Thursday, August 16, 2007

Raskolnikov

Before I delved into the actual story, I read the Translator’s Note on page xx, and saw what the name Raskolnikov meant: in a nutshell, the root-word means “split,” and the name itself means “reason, mind, intelligence,” and “to fawn or flatter in an eager, fidgety, tail-wagging manner,” so I anticipated to see two contrasting sides of him. However, when I started reading, Raskolnikov’s mentality didn’t seem too peculiar right away, so I was very curious about what would finally push him over the edge into the morals and mind-set of a killer. He seemed to have a normal temper and personality (aside from him being very tense and anxious when around people, and usually avoiding contact altogether). Once Raskolnikov began talking to Marmeladov in the bar (or vice versa), he seemed fine.

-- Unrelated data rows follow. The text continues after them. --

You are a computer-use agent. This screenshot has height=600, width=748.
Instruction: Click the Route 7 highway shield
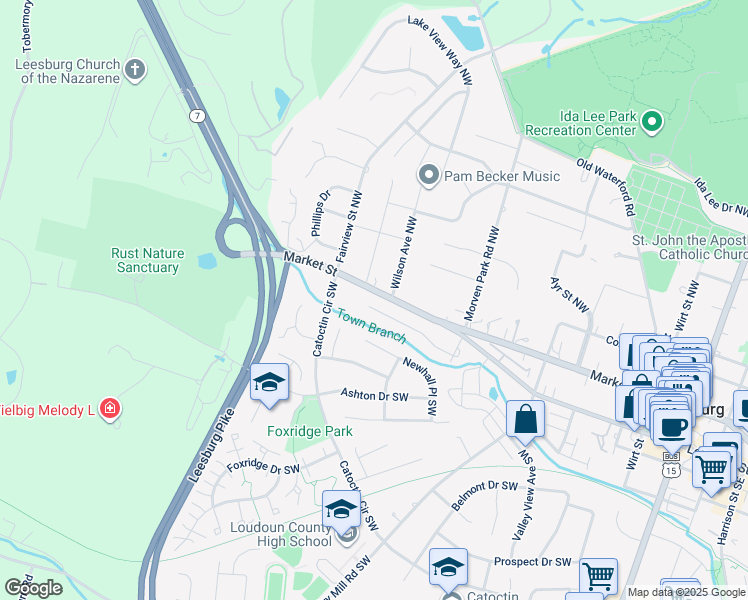(197, 116)
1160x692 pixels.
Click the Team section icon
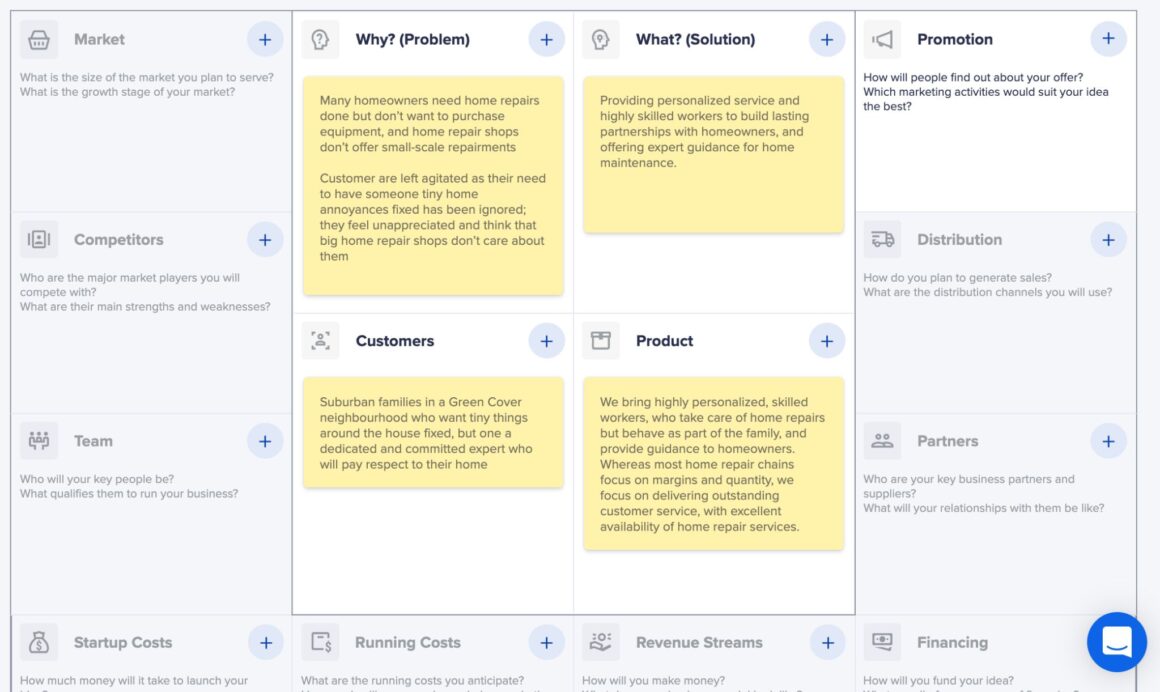[x=39, y=440]
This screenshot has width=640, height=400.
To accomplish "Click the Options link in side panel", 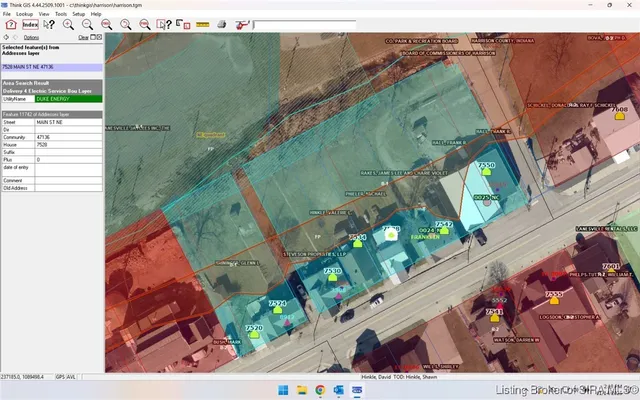I will [x=31, y=37].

But soon after the encounter with Marmeladov’s spouse, he was overcome with an unsettlingly caustic attitude walking home and reached a bizarre epiphany (at the very end of II in Part 1): After saying “Man gets accustomed to everything, the scoundrel!” followed by, “But if that’s a lie…if man in fact is not a scoundrel—in general, that is, the whole human race—then the rest is all mere prejudice, instilled fear, and there are no barriers, and that’s just how it should be!…” I wasn’t completely sure what to make of it, what are your opinions of it? I read a little farther and saw that prejudice could possibly become a reoccurring theme in the story.
posted by Devon V.

1 comment:

  1. I think in those lines, Dostoevsky is beginning to show us how separated or "slpit" from the rest of hummanity he is . I think you start to see that he fancies himself a "superman" and is on a higher level than society and despises all he thinks are below him. That's just my interpretation.